The GDS-15 consists of 15 items; they are focusing on the psychological symptoms that the person felt during the past week. Each item is rated in a yes/no format. Among them, 10 items (2, 3,4,6,8.9,10,12,14 & 15) indicate the presence of depression when answered “yes” (positive), while the remaining 5 items (1, 5, 7, 11 & 13) indicated depression when answered “no” (negative).
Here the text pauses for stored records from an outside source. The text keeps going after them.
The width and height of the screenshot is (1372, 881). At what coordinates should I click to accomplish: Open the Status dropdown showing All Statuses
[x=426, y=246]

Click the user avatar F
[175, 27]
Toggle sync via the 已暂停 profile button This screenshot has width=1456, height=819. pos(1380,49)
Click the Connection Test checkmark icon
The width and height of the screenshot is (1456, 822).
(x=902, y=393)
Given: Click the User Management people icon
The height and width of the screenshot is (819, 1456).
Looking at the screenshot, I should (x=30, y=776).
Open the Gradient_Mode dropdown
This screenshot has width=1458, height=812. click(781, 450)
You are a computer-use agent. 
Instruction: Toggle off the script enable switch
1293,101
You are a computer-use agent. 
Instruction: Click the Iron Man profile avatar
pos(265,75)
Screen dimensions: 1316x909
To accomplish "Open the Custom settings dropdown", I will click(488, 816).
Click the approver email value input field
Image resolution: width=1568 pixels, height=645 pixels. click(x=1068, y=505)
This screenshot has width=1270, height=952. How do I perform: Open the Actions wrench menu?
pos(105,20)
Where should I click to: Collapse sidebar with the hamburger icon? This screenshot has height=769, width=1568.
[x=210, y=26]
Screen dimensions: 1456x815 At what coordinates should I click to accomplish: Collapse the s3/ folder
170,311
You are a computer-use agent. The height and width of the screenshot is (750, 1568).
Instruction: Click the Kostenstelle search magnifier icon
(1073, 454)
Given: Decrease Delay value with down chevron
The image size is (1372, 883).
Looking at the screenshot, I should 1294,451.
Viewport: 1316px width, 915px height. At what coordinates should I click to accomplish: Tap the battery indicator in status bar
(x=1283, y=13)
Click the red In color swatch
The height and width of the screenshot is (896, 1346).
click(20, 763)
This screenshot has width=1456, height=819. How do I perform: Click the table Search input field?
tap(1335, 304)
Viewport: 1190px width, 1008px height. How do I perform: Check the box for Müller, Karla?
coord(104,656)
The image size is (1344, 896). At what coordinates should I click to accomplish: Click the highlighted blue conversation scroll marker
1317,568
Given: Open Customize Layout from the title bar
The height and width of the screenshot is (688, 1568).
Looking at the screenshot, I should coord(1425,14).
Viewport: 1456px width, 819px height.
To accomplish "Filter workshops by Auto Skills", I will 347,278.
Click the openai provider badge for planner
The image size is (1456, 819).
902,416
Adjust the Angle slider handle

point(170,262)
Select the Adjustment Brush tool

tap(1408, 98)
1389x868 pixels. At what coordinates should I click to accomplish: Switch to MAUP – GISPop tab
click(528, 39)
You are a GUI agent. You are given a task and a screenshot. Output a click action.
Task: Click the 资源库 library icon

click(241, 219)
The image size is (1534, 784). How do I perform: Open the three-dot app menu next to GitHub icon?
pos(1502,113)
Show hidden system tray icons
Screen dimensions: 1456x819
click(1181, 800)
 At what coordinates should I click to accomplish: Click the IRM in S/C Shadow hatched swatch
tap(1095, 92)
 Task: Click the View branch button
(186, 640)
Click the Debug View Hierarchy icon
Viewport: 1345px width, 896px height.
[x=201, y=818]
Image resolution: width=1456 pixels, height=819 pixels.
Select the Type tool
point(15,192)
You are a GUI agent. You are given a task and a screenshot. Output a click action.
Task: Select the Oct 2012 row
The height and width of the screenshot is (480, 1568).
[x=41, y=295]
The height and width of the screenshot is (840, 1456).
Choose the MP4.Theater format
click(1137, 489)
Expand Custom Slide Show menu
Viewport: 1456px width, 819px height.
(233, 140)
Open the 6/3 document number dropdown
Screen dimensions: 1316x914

The potential total score ranged from 0 to 15 [24].
Assessment of geriatric depression
A score of 5 or less was considered to be within the normal range and classified as a “no case” of geriatric depression, while 6 or more endorsements were considered to indicate a caseness of geriatric depression according to the validation study.
Statistical analysis
We estimated the crude prevalence of geriatric depression with a 95% confidence interval (CI), and we adjusted the prevalence for gender and age according to the population distribution of the elderly aged ≥ 60 years of the Kavre district, as found in the data from the CBS [15].
The depression status of the GDS-15 was used as the dependent variable and the responses were dichotomized into yes (case of geriatric depression) or no (no case of geriatric depression).
Moreover, we dichotomized the socio-demographic variables like age (<75 or ≥75 years), gender (male or female), habitation (urban or rural), educational status (literate or illiterate), and marital status (married or unmarried/widowhood/separate); life style factors including alcohol consumption (yes or no); family support in terms of the time provided by the family (yes or no), source of financial support (her/himself or family), perceived respect from family (yes or no), and verbal and/or physical abuse (no or yes); and any physical condition that included limited mobility (‘able to go out of home’ or ‘not able to go out of home’); and finally, any chronic physical health problem (yes or no).
Bivariate and multivariate logistic regression analyses with odds ratios [ORs] and adjusted ORs [AORs] respectively were used, each with 95% CIs to investigate the associations of geriatric depression with the above mentioned variables.
The p-values <0.05 were considered statistically significant.
The statistical analyses were carried out using the Statistical Package for Social Science software (IBM SPSS Statistics 21, Chicago, USA).